Forex, short for foreign exchange, is the conversion of one currency into another.
In the past, forex trading was conducted mainly by large institutions and high-net-worth individuals, due to the costs involved. However, rapid advances in technology over the last decade mean that almost anyone can now trade on currencies from the comfort of their own home.
As online trading has become more and more accessible, the term forex has been propelled into the public domain.
The foreign exchange market
Whether you realize it or not, you’ve likely already participated in the forex market.
Have you ever exchanged currencies at a bank before going on holiday? Then you’ve experienced foreign exchange! Granted, actively trading forex online differs slightly, but the basic concept remains the same.

How are currencies traded?
But how exactly are currencies traded on the forex market?
Interestingly, currencies are traded in pairs. This means that, when you buy one currency, you’re simultaneously selling another.
Let’s take the USDCAD currency pair as an example. If you were to buy the pair, you’d simultaneously be buying U.S. dollars and selling Canadian dollars. The opposite would be true if you were to sell the pair.

Why do people trade currencies?
There are two main reasons why people or businesses trade forex; speculation or commercial trading.

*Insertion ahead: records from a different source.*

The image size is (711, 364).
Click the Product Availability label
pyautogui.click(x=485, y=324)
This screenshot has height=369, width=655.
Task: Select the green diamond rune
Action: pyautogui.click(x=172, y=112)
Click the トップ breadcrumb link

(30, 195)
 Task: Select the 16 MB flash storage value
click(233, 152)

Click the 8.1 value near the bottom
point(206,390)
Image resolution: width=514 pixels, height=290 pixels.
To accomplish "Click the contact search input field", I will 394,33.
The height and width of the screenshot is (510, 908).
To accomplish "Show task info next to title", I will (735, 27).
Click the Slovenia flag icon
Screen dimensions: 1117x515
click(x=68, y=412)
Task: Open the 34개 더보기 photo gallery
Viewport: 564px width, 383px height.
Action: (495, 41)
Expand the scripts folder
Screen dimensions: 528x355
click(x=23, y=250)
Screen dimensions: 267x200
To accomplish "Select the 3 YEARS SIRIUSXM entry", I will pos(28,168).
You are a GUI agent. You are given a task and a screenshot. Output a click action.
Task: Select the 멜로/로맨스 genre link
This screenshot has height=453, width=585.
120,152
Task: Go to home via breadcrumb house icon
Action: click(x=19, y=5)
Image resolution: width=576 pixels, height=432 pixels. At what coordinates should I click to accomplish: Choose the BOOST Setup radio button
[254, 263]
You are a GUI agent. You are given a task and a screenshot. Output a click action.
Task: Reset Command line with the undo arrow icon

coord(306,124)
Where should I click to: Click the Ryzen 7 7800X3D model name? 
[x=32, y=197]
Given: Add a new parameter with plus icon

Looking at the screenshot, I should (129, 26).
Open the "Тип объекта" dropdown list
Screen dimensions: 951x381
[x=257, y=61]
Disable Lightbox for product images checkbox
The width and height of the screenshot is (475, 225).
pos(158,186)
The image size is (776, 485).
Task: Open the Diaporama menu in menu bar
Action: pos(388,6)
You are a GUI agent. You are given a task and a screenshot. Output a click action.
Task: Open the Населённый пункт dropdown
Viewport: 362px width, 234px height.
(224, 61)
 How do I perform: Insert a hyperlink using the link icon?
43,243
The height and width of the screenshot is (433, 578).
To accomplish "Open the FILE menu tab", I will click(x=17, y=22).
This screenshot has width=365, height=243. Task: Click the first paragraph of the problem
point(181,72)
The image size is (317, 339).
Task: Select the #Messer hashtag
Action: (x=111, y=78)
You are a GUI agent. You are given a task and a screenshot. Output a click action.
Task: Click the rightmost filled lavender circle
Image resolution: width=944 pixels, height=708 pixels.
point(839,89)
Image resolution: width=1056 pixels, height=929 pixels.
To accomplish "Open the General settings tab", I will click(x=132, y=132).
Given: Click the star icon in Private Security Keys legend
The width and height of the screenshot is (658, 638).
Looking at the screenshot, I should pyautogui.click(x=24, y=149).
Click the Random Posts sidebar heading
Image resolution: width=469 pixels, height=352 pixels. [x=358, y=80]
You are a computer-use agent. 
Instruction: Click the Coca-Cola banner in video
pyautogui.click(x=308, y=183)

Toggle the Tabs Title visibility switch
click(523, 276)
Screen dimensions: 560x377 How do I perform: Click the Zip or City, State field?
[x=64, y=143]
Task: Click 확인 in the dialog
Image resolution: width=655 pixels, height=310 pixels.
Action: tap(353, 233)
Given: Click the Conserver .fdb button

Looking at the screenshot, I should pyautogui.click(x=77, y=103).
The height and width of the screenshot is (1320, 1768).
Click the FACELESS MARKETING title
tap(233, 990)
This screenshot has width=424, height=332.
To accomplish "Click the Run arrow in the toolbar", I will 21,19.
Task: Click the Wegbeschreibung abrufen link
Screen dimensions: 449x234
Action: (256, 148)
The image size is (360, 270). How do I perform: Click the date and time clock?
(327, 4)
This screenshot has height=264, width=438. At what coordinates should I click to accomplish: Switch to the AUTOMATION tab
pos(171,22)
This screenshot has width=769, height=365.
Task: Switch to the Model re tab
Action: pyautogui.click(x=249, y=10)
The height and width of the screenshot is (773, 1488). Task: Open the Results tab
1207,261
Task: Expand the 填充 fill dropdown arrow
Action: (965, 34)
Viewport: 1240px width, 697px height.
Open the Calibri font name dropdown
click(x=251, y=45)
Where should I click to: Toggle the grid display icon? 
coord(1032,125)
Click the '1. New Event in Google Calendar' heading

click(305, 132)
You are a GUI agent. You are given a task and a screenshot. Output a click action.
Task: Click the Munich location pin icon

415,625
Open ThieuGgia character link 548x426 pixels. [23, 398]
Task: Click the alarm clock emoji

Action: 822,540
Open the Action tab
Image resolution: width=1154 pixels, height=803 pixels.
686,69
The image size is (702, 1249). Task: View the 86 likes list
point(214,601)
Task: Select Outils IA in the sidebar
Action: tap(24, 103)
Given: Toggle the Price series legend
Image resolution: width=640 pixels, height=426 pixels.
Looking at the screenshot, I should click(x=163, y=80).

Speculative trades are by far the most frequent on the forex market and make up most of the daily volume. These trades are placed simply to profit from changing currency prices. The sheer number of speculative trades placed daily means that volatility in the forex market is always high, creating more opportunities, but also providing added risk.
Whenever an exchange of goods or services takes place between companies in different countries, forex must come into play. This is known as commercial trading. Although a massive amount of commercial trades take place on any given day, the amounts exchanged are minimal when compared to the overall market volume.